▶ _PAGE EXCERPT_
Poor Joseph must have been quite confused when he discovered that his bride-to-be was pregnant. I’m sure he was very upset and sad to see that Mary was pregnant and that he was not the father. Yet, he did not want “to put her to shame” (Matthew 1:19), so he decided to quietly divorce her. In the culture there at the time, to be engaged was a legal contract which was similar to marriage. If Joseph had wanted to be vindictive, he could have had her stoned for adultery. But, in his mercy, he decided not to do this.
However, before he could do anything, an angel of the Lord came to him in a dream. Like his famous namesake in the Old Testament, he received the truth from God through dreams. The angel tells him: “Joseph, son of David, do not fear to take Mary as your wife, for that which is conceived in her is from the Holy Spirit. She will bear a son, and you shall call his name Jesus, for he will save his people from their sins” (Matthew 1:20-21).
And Joseph believed. It was an incredible thing to believe, and yet he did. There’s a lot of faith in this whole event. Mary believed when the angel told her she would conceive by the Holy Spirit, and Joseph believed the angel when he told him this was true. And we too believe that this is true, that Jesus is – as his name means – “Yahweh [who] saves” us from our sins.

▶ _DATA LINES_
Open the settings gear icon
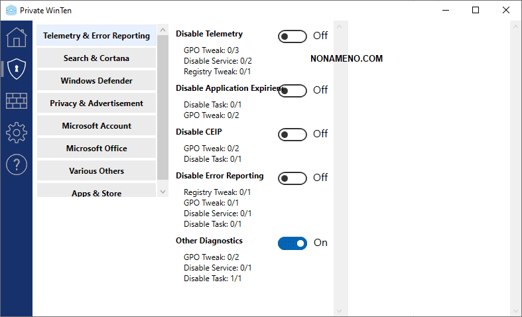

▶ _TO DO_
Reproduce the passage about Joseph learning of Mary's pregnancy in full, word for word.

▶ _WRITTEN RESPONSE_
Poor Joseph must have been quite confused when he discovered that his bride-to-be was pregnant. I’m sure he was very upset and sad to see that Mary was pregnant and that he was not the father. Yet, he did not want “to put her to shame” (Matthew 1:19), so he decided to quietly divorce her. In the culture there at the time, to be engaged was a legal contract which was similar to marriage. If Joseph had wanted to be vindictive, he could have had her stoned for adultery. But, in his mercy, he decided not to do this.
However, before he could do anything, an angel of the Lord came to him in a dream. Like his famous namesake in the Old Testament, he received the truth from God through dreams. The angel tells him: “Joseph, son of David, do not fear to take Mary as your wife, for that which is conceived in her is from the Holy Spirit. She will bear a son, and you shall call his name Jesus, for he will save his people from their sins” (Matthew 1:20-21).
And Joseph believed. It was an incredible thing to believe, and yet he did. There’s a lot of faith in this whole event. Mary believed when the angel told her she would conceive by the Holy Spirit, and Joseph believed the angel when he told him this was true. And we too believe that this is true, that Jesus is – as his name means – “Yahweh [who] saves” us from our sins.